Coming out of the Dekalb Farmer's Market
Laura: "Now on to our next stop."
Ben: "What is our next stop?"
Laura: "Well, we have an option: liquor or Waffle House."
This summed it up for Laura:
"I've got Cory. I've got New Years. I'm so happy!"
Talking about parts of the penis-
Ryan: "You know all those parts?"
Judson: "Yeah..."
Neil: "Of course he does!"
Judson: "You never know when it'll come in handy."
Hamid: "Oh yeah. (looking down as if to a girl down there) 'Hey, the perineum needs a little more attention.'"
Later in the car-
Me: "Is it just me, or does the perineum sound like something in agriculture? 'The perineums are growing this spring season!'"
From a hot British religion prof. I had back at Emory:
"If you have to cap somebody over Christmas break, shooting like that won't work."
"Jackie Chan: every four movies he's like, 'I haven't dressed as a Catholic monk in three movies, I better dress like one in this movie.'"
Laura (grocery shopping with me): "No Beth. Tasty cakes and Pepsi are not food."
Ryan (seeing my Jack Sparrow shirt): "Hey! It's Jack Bauer. I'm sorry. I've been watching 24, I see Jack Sparrow, there are breasts, I'm confused."
Will: "You do that and I will fuck you in the ass."
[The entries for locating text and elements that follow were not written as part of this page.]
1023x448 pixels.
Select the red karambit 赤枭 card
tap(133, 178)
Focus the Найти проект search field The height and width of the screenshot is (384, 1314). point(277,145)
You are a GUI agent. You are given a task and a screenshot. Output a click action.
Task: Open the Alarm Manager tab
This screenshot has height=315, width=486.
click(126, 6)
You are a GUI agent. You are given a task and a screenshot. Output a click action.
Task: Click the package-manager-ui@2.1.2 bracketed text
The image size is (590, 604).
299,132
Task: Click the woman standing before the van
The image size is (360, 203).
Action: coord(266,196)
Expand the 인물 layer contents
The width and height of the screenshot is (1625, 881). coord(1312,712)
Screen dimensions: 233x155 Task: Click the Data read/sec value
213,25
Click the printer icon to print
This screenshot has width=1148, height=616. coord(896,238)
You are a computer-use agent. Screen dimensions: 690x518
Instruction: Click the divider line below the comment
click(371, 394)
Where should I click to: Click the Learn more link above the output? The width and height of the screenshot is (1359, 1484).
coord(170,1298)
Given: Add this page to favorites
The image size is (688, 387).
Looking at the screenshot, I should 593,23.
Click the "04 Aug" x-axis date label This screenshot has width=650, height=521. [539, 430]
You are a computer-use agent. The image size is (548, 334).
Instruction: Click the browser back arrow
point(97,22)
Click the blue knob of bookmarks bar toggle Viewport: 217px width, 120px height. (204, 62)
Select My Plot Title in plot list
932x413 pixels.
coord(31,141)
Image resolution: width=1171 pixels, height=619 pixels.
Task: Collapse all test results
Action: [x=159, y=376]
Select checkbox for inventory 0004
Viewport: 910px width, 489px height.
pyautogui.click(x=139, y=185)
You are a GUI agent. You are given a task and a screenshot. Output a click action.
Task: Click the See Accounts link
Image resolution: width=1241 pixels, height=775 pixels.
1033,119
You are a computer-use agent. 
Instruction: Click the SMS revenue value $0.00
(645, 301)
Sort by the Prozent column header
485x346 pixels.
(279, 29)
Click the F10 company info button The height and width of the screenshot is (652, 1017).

Sparky: "I'll... just pretend its someone else."
Will: "What? Like, 'oh Brad Pitt! oh yeah!'"
Me: "No, I think its more like 'oh William Shatner!'"
Will: "'Oh Kirk! Oh Captain! Yes!'"
Sparky (in a Scottish accent): "'Captain! I can't give it anymore! Oh God!'"
Me: "He's a pirate!"
Sparky: "Your mom's a pirate!"
Ashley: "Your mom goes to pirate college!"
Me: "Oh no! We left Kris alone with the porn!"
Sarah: "I don't think she really cares."
Me (seeing Kris walking away from the living room talking on her cell): "Oh no! We left the porn alone with the porn!"
I need more Sparky & Patrick quotes, but I never write them down. That, and it's hard to figure out a way to tell Patrick's "first-rate cunt lapping" story.






Your LJ-cut is made of fail.
Roo: "I'm sure there are some carcinogens floating around there."
OK, now this I don't remember. When was it, and how drunk was I?